In this assignment you will write a Hidden Markov Model part-of-speech tagger for Catalan. The training data is provided tokenized and tagged; the test data will be provided tokenized, and your tagger will add the tags. The assignment will be graded based on the performance of your tagger, that is how well it performs on unseen test data compared to the performance of a reference tagger.
A set of training and development data will be made available as a compressed ZIP archive on Blackboard. The uncompressed archive will have the following format:
- A file with tagged training data in the word/TAG format, with words separated by spaces and each sentence on a new line.
- A file with untagged development data, with words separated by spaces and each sentence on a new line.
- A file with tagged development data in the word/TAG format, with words separated by spaces and each sentence on a new line, to serve as an answer key.
- A readme/license file (which you won’t need for the exercise).
The grading script will train your model on all of the tagged training and development data, and test the model on unseen data in a similar format.
You will write two programs: hmmlearn.py will learn a hidden Markov model from the training data, and hmmdecode.py will use the model to tag new data. If using Python 3, you will name your programs hmmlearn3.py and hmmdecode3.py. The learning program will be invoked in the following way:
python hmmlearn.py /path/to/input
The argument is a single file containing the training data; the program will learn a hidden Markov model, and write the model parameters to a file called hmmmodel.txt. The format of the model is up to you, but it should contain sufficient information for hmmdecode.py to successfully tag new data.
The tagging program will be invoked in the following way:
python hmmdecode.py /path/to/input
The argument is a single file containing the test data; the program will read the parameters of a hidden Markov model from the file hmmmodel.txt, tag each word in the test data, and write the results to a text file called hmmoutput.txt in the same format as the training data.
We will train your model, run your tagger on new test data, and compute the accuracy of your output compared to a reference annotation. Your grade will be the accuracy of your tagger, scaled to the performance of a reference HMM tagger developed by us. Since part-of-speech tagging can achieve high accuracy by using a baseline tagger that just gives the most common tag for each word, only the performance above the baseline will be scaled:
- If your accuracy <= baseline accuracy, your grade is your accuracy.
- If baseline accuracy < your accuracy < reference accuracy, your grade is baseline + (1 – baseline) × (yours – baseline) / (reference – baseline).
- If reference accuracy <= your accuracy, your grade is 100.
For example, if the baseline is 90%, the reference in 95%, and your accuracy is 93%, then your grade will be 0.9 + 0.1 × 0.03 / 0.05 = 96%.
- Slash character.

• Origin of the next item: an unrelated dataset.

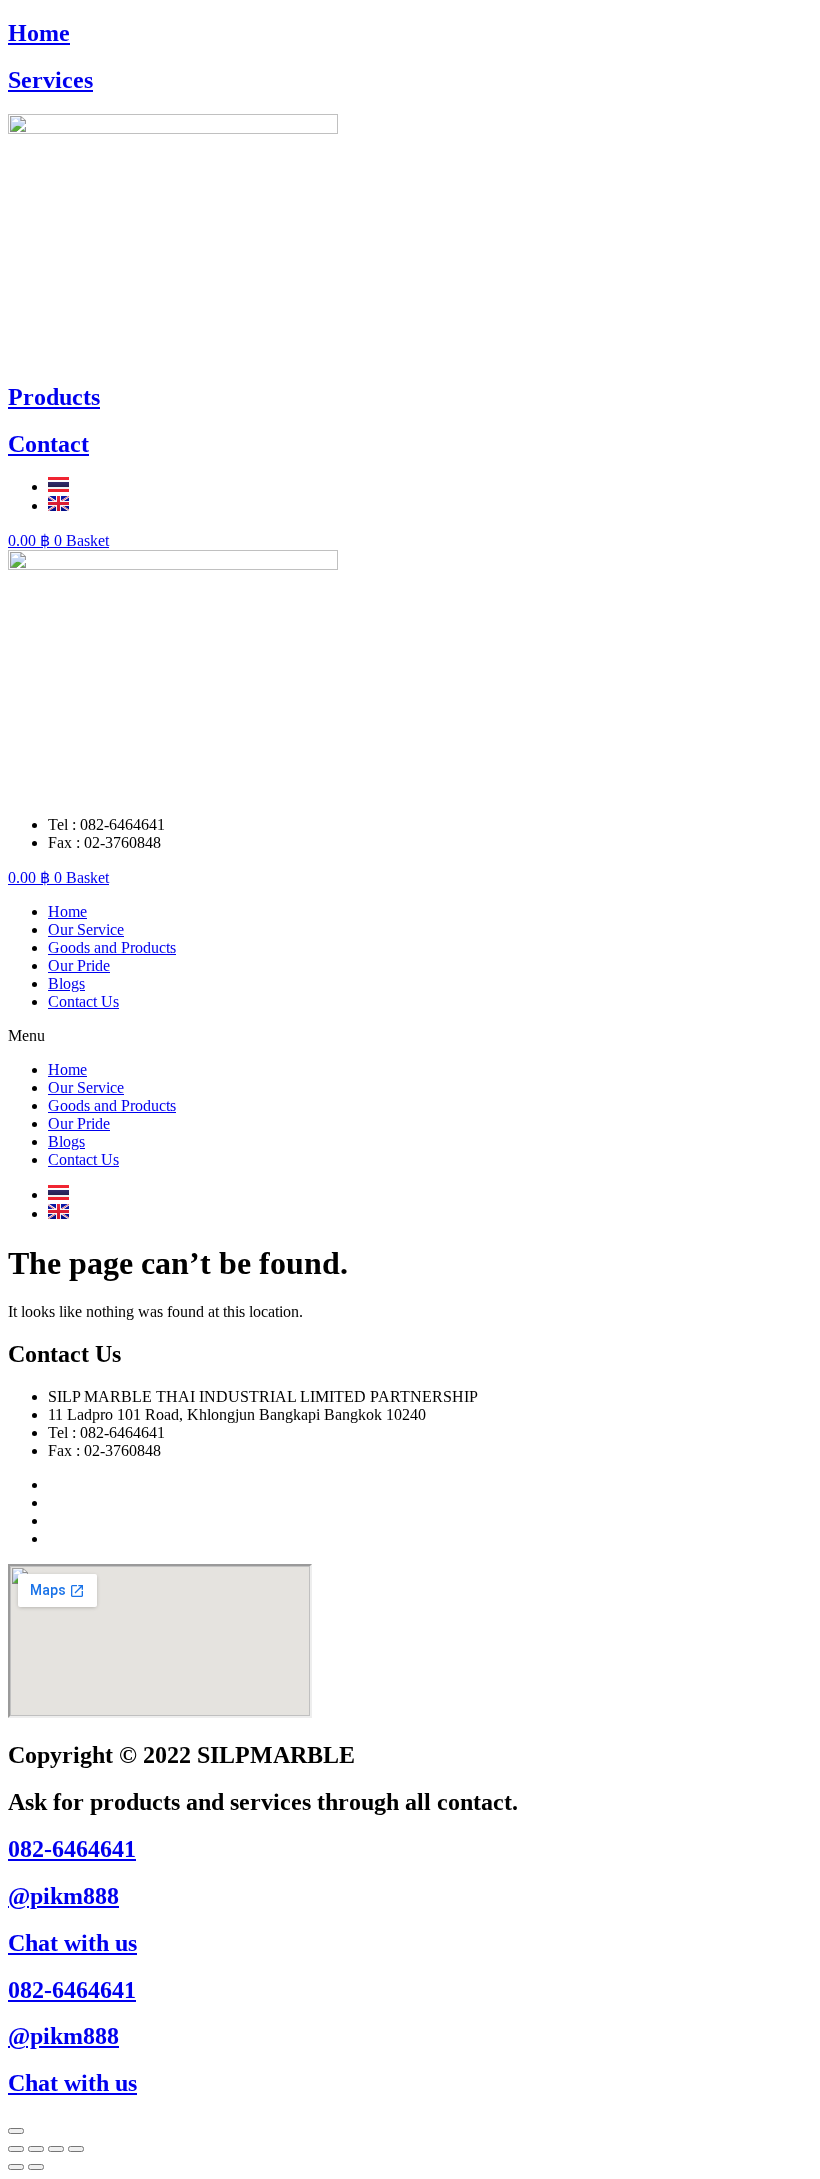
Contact (48, 444)
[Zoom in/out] (76, 2149)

The slash character ‘/’ is the separator between words and tags, but it also appears within words in the text, so be very careful when separating words from tags. To make life easy, all tags in the data are exactly two characters long.
- Smoothing and unseen words and transitions. You should implement some method to handle unknown vocabulary and unseen transitions in the test data, otherwise your programs won’t work. The unknown vocabulary problem is familiar from your naive Bayes classifier. The unseen transition problem is more subtle: you may find that the test data contains two adjacent unambiguous words (that is, words that can only have one part-of-speech tag), but the transition between these tags was never seen in the training data, so it has a probability of zero; in this case the Viterbi algorithm will have no way to proceed. The reference solution will use add-one smoothing on the transition probabilities and no smoothing on the emission probabilities; for unknown tokens in the test data it will ignore the emission probabilities and use the transition probabilities alone. You may use more sophisticated methods which you implement yourselves.
- Runtime efficiency. Vocareum imposes a limit on running times, and if a program takes too long, Vocareum will kill the process. Your program therefore needs to run efficiently. Run times for the reference solution are approximately 2 seconds for running hmmlearn.py on the training data and 5 seconds for running hmmdecode.py on the development data, running on a MacBook Pro from 2012.